Sudah seminggu ia pergi ke Jawa. Sejujurnya aku memang tidak kangen dengan dia. Meskipun ada sesuatu yang hilang rasanya karena selama seminggu ini tidak ada gangguan kecil darinya. Jujur aku mengharapkan ada dering telepon interlokal darinya, menceritakan apa yang sedang terjadi di sana. Ah, kenapa aku jadi begini. Terlalu kuatirkah aku akan dirinya. Aku masih memikirkan tentang penyakitnya yang pernah diceritakannya kepadaku. Tidak terlalu berbahayakah melakukan perjalanan jauh dengan kondisi badan seperti dirinya. Dari luar memang ia tidak kelihatan sakit sama sekali. Aku juga tidak percaya kalau aku tidak melihat segepok obat yang selalu dibawanya ke mana-mana.

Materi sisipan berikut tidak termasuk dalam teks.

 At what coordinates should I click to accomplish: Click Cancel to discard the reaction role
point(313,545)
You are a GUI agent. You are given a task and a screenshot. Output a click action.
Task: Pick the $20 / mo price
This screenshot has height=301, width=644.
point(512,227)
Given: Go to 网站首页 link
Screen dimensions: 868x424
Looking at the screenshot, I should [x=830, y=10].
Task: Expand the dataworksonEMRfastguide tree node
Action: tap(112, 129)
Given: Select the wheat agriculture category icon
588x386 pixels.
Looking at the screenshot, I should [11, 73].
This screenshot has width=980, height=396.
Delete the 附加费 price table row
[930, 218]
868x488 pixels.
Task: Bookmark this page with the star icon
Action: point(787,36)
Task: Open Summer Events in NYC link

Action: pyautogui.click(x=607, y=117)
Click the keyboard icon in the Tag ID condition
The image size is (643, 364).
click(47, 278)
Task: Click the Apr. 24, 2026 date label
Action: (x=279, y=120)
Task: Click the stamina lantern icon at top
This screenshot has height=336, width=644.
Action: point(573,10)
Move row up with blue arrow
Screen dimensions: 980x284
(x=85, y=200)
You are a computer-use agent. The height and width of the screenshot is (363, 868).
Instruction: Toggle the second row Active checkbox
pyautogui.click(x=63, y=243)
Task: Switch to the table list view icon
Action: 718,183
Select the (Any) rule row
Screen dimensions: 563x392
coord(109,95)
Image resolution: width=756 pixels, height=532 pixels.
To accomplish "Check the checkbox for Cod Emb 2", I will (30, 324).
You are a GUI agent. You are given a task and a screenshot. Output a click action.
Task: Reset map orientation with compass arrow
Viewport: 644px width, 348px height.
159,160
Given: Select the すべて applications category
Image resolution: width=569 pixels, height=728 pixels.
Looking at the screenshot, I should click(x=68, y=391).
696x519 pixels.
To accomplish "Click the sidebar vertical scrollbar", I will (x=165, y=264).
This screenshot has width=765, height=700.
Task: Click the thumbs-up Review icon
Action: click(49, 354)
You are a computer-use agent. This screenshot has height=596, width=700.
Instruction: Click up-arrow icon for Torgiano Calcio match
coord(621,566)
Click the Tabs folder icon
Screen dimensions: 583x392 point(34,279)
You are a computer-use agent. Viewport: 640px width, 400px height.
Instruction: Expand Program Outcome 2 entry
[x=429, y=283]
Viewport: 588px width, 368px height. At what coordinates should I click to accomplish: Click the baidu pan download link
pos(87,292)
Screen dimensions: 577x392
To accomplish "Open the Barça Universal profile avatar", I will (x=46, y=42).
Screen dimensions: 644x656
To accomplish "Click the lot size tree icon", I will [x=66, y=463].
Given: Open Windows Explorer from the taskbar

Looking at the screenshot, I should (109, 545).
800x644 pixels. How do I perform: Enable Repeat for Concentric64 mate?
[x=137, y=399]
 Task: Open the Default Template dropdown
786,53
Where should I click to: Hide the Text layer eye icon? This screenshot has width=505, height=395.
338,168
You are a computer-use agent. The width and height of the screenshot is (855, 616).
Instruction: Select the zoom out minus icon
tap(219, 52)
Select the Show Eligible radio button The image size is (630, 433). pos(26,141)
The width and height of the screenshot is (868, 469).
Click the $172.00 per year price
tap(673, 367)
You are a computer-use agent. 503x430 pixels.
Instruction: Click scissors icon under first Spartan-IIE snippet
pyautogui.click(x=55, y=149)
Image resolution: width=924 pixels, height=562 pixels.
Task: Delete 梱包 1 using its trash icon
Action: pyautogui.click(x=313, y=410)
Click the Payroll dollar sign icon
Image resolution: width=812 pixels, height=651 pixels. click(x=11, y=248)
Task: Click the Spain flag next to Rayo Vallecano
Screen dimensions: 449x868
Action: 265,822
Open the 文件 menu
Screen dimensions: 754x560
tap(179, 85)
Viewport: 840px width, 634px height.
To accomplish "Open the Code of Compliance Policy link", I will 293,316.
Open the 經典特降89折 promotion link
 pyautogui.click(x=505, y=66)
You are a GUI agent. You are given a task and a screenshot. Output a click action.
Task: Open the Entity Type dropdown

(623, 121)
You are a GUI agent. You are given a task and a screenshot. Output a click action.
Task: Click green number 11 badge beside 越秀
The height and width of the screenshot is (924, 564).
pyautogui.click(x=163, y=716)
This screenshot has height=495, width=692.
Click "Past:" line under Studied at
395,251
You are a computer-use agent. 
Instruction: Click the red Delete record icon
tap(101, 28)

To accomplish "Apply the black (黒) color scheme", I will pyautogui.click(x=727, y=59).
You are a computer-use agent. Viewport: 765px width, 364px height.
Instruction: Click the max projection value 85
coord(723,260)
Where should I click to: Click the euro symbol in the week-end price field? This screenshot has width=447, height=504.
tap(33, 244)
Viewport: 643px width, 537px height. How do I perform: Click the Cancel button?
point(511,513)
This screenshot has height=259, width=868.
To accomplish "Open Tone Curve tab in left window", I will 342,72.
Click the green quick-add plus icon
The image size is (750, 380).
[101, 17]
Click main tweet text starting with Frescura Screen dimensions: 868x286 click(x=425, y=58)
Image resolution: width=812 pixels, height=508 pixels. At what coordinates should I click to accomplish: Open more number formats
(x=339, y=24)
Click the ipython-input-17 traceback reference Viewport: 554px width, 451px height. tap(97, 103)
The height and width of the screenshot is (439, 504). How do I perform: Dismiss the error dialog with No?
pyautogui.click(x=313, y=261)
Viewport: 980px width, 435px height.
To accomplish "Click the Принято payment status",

Terbersit sebenarnya pikiranku untuk menyusulnya ke Jawa. Aku terlalu kuatir kalau akan terjadi apa-apa di jalan. Bagaimana kalau ia pingsan di dalam kereta sedangkan ia tidak ada yang menemani. Adakah orang yang akan menolongnya? Bagaimana kalau ia muntah darah di dalam kereta? Kalau kubiarkan pikiran gila ini pasti aku akan langsung bergegas menyusulnya. Tapi setelah kupikirkan lebih matang, siapakah aku ini sehingga harus merasa bertanggung jawab atas dirinya. Orang tua bukan, pacar juga bukan. Dibilang teman mungkin juga tidak terlalu dekat. Memang dalam beberapa waktu ini kami menjadi cukup dekat, tapi kalau mau jujur sebenarnya aku tidak tahu apa-apa tentang dirinya, begitu pula dirinya tentang diriku. Kami hanya kelihatannya dekat, padalah sesungguhnya masih jauh. Tentu saja hubungan ini tidak bisa disamakan dengan hubunganku bersama Mbak Maria. Kami sudah tahu ada berapa cacing di perut kami masing-masing. Itu baru bisa disebut dekat. Dan hubungan seperti itu tentunya dibangun tidak dalam waktu singkat yang penuh emosional melainkan dibangun perlahan selama bertahun-tahun.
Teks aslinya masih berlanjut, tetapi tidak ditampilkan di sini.